In 2017/18, the second shale-oil boom created almost 100,000 new high-paying jobs in oil and gas drilling as well as associated services such as site preparation, cementing, casing and pressure-pumping.
Employment gains in the oil and gas sector also helped support tens of thousands more jobs along the supply chain including trucking, accommodation, retail and leisure services.
The impact was felt intensively in some local areas – especially those overlaying the oil- and gas-rich Permian Basin in western Texas and eastern New Mexico.
Non-farm employment in the Midland metropolitan area at the heart of the Permian in Texas surged at an annual rate of 15% in the first nine months of 2018, data from the U.S. Bureau of Labor Statistics shows.
Non-farm jobs in the Odessa metro area, another Permian boom town, were up more than 10% in the first three quarters of 2018 compared with a year earlier (“Current employment statistics”, BLS, Oct. 4).
But the persistent slump in oil prices since the start of October 2018 has brought job creation to a halt and replaced it with a gradual but steady trickle of layoffs.
Nationwide, the number of jobs at companies providing support services to the oil and gas industry, including site preparation and construction, has fallen progressively over the last year.
Employment in oil and gas support activities, subsector 213112 in the North American Industry Classification System, had fallen by 14,000 or 5% between its cyclical peak in October 2018 and August 2019.
Job losses have coincided with the downturn in activity shown in weekly drilling reports from oilfield services company Baker Hughes, but more job losses could still be on the way.
Since November 2018, the number of rigs drilling for oil has fallen by 176 (20%) and for gas by 51 (26%), according to Baker Hughes. Job losses have been much smaller, so far.
Oilfield services companies have kept busy completing the large inventory of oil and gas wells inherited from 2018 and putting them into production.
Delayed completions of wells originally drilled in the second half of 2018 and early 2019 have largely sustained oilfield employment and ensured oil and gas output continues rising.
But the downturn in well drilling has started to filter through to fewer completions in recent months, which will put more pressure on jobs and production.

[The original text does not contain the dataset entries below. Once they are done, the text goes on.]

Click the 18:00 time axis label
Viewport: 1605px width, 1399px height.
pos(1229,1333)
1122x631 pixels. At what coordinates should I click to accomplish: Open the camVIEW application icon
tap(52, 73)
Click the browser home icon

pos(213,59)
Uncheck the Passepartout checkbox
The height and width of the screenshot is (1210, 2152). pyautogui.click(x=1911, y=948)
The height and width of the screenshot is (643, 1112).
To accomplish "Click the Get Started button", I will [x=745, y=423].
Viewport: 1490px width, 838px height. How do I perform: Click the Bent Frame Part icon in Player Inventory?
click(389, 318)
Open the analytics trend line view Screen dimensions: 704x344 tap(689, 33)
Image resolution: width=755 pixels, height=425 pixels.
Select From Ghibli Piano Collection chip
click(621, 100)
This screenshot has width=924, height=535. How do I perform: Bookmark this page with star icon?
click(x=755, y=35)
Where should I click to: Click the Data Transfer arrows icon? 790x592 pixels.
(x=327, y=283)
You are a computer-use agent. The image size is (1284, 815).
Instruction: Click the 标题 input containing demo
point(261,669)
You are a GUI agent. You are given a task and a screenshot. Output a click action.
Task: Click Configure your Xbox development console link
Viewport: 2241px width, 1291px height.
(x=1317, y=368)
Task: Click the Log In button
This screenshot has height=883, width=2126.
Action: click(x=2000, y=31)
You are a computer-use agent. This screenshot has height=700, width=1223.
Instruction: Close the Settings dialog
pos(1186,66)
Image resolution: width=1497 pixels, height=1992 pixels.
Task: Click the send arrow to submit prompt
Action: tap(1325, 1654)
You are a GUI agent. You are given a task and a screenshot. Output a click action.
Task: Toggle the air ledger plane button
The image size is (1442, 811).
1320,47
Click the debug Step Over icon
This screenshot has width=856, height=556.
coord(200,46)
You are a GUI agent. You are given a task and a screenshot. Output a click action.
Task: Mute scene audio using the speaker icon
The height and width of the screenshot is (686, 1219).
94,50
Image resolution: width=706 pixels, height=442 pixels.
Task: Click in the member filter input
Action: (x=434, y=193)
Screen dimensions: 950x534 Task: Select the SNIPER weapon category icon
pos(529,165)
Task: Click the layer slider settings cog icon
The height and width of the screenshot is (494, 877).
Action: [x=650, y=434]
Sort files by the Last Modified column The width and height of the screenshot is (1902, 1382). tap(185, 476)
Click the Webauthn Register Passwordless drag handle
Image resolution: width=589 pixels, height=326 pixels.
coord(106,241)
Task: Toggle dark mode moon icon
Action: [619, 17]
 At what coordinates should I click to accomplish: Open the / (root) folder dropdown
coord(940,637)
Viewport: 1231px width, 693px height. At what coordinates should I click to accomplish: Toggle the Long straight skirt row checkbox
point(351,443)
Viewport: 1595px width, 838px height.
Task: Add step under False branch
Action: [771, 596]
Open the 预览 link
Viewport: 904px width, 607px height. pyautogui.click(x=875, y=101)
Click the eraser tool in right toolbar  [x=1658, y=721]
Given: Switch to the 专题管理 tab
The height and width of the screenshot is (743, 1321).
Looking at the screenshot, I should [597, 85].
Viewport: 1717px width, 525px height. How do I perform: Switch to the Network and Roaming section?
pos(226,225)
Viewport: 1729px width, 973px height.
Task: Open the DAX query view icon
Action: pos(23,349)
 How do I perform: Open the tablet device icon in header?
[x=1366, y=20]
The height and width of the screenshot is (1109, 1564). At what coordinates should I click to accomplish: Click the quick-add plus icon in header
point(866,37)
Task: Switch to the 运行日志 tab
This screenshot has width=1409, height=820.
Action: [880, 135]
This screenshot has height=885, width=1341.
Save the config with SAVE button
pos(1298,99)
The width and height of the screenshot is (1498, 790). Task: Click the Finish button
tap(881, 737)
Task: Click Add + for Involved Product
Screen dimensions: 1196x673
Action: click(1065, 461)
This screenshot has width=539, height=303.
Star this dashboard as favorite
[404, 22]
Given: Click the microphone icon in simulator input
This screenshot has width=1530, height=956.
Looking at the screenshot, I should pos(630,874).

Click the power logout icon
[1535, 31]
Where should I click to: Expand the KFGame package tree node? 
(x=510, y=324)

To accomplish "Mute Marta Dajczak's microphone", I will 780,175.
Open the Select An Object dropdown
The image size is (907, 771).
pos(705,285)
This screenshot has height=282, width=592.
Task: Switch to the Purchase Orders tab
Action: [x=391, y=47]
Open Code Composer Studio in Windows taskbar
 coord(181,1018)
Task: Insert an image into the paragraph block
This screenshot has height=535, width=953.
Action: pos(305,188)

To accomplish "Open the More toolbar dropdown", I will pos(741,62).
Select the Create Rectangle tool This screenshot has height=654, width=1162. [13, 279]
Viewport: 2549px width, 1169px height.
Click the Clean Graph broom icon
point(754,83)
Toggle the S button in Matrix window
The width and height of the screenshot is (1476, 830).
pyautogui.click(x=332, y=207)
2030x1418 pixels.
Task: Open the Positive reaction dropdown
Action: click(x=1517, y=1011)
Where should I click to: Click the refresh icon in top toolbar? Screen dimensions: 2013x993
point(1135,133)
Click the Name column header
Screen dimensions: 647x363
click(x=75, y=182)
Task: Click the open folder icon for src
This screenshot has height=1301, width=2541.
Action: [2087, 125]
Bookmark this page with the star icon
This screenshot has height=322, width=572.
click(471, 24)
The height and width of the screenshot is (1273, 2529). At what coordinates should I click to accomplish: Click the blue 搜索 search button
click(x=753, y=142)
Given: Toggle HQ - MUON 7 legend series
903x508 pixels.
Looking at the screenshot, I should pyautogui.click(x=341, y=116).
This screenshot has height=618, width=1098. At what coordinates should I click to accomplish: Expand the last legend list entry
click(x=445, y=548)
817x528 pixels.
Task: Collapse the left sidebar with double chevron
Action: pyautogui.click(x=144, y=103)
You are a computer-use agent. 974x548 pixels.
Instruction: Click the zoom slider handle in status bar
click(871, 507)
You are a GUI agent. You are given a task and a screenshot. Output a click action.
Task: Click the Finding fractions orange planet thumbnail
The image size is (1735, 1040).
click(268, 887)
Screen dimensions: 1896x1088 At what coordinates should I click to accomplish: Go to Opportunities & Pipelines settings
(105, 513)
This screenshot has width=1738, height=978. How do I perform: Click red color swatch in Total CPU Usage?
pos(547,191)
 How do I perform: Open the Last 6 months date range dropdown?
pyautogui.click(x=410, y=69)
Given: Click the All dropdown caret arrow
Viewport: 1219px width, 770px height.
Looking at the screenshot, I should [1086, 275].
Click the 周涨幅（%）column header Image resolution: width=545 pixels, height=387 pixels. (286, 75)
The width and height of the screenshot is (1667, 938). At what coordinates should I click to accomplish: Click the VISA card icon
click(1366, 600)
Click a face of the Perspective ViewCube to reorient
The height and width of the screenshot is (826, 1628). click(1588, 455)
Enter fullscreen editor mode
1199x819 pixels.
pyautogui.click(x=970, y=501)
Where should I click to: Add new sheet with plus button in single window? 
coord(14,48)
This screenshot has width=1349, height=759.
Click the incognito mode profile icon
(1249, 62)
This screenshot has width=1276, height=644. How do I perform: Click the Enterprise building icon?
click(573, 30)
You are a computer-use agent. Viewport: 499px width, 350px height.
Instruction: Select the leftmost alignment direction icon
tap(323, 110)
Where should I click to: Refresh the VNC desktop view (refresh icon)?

Completion rates for oil and gas wells fell every month between April and August, according to the U.S. Energy Information Administration (EIA).
Even so, completions are still outpacing the number of new wells drilled, with the result that the inventory of drilled but uncompleted wells is shrinking.
The number of drilled but uncompleted holes shrank by 536 (11%) between January and August, according to the EIA (“Drilling productivity report”, EIA, Sept. 16).
Even if drilling rates fall no further, completion rates seem likely to decelerate more, which will cut employment and slow production growth.
Employment losses in oil and gas will hit local job markets hard, especially where local firms had expanded expecting a continued boom (“Cheap hotel rooms in Texas are a bad sign for frackers”, Bloomberg, Sept. 26).
The entire oil and gas supply chain and job market will remain under pressure until the global economic outlook improves and oil consumption growth returns closer to its long-term trend rate.